Transliteration Provenance
This document records the formal standard or source behind every Unicode block
in translit's transliteration tables. Its purpose is traceability: for any
character→ASCII mapping, a reader should be able to identify which published
romanization system it follows and where to verify it.
Methodology
Provenance was determined by comparing translit's actual per-character mappings
against published romanization tables. Diagnostic characters — those where
competing standards diverge — were used to identify the source unambiguously.
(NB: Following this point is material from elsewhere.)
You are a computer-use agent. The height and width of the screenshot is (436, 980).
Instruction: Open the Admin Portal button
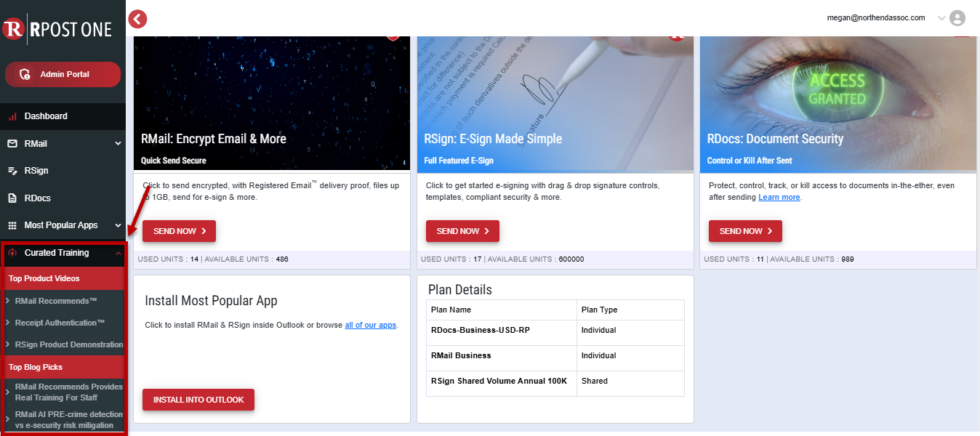click(x=63, y=74)
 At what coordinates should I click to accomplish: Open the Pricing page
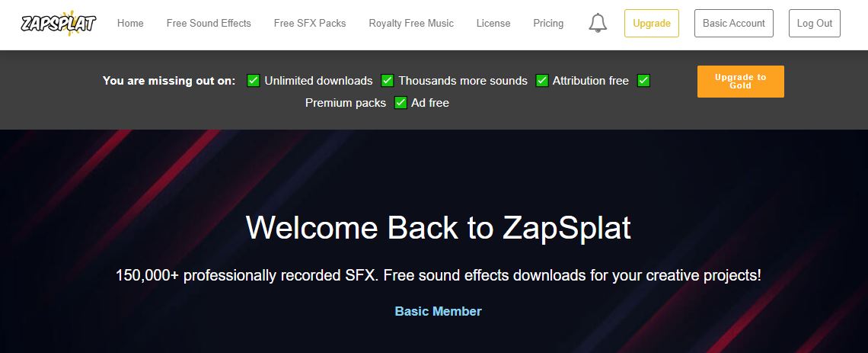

Default Table (translit_default.tsv)
The default table covers the BMP (U+0080–U+FFFF). Every mapping applies unless
overridden by a language-specific table or the ISO 9 / GOST table.
Latin Blocks
| Block |
Range |
Source |
Notes |
| Latin-1 Supplement |
U+0080–U+00FF |
NFKD decomposition + convention |
~69% match Unicode NFKD; remainder uses conventional ASCII (AE, Th, ss, GBP, JPY) |
| Latin Extended-A |
U+0100–U+017F |
NFKD decomposition + convention |
~62% NFKD; remainder follows Unidecode-like conventions for stroked/hooked letters |
| Latin Extended-B |
U+0180–U+024F |
NFKD + Unidecode-like fallback |
Letters without NFKD decomposition use phonetic approximation (Ŋ→N, Ə→A, Ʃ→Sh) |
| IPA Extensions |
U+0250–U+02AF |
Phonetic approximation |
0% NFKD match; maps each IPA symbol to its nearest readable ASCII. Digraphs preferred over Unidecode's uppercase convention (ʃ→sh not S, ʒ→zh not Z) |
| Latin Extended Additional |
U+1E00–U+1EFF |
NFKD decomposition |
99.6% NFKD match. Single exception: U+1E9E LATIN CAPITAL LETTER SHARP S → SS (no NFKD decomposition exists) |
| Spacing Modifier Letters |
U+02B0–U+02FF |
Phonetic approximation |
Modifier letters mapped to their base letter equivalents |
Cyrillic
| Block |
Range |
Source |
Notes |
| Cyrillic |
U+0400–U+04FF |
BGN/PCGN Russian (1947, revised 1994) |
Confirmed by Ж→Zh, Х→Kh, Щ→Shch, Ц→Ts, Ю→Yu, Я→Ya. Hard/soft signs map to empty string (BGN/PCGN drops them). Extended Cyrillic (non-Russian letters) uses simplified phonetic approximations consistent with BGN/PCGN conventions |
| Cyrillic Supplement |
U+0500–U+052F |
BGN/PCGN conventions (extended) |
Follows the same digraph/phonetic pattern as base Cyrillic |
Greek
| Block |
Range |
Source |
Notes |
| Greek and Coptic |
U+0370–U+03FF |
BGN/PCGN Greek (1962, amended 1996), modern pronunciation |
Confirmed by θ→Th, φ→F, ψ→Ps, η→I (itacist/modern). Deviation: χ→Ch (BGN/PCGN uses Kh; Ch matches ISO 843). Coptic range (U+03E2–U+03EF) follows Coptic scholarly convention |
| Greek Extended |
U+1F00–U+1FFF |
NFKD decomposition to base Greek + default Greek mappings |
Polytonic characters decompose then follow the base Greek table |
Arabic
| Block |
Range |
Source |
Notes |
| Arabic |
U+0600–U+06FF |
BGN/PCGN Arabic (1956) |
Confirmed by ث→th, خ→kh, ذ→dh, ش→sh, غ→gh. Emphatic consonants (ص,ض,ط,ظ) lose underdot diacritics (expected for ASCII output). Definitively not Buckwalter (which uses single ASCII characters: x, v, $, etc.) |
| Arabic Presentation Forms-A |
U+FB50–U+FDFF |
Derived from base Arabic |
Presentation forms map to the same values as their base characters |
| Arabic Presentation Forms-B |
U+FE70–U+FEFF |
Derived from base Arabic |
Same as above |
South Asian (Indic)
All Indic scripts follow the UNGEGN/Hunterian romanization pattern with ASCII
simplification (no underdots or macrons). The diagnostic is the use of "cha"/"chha"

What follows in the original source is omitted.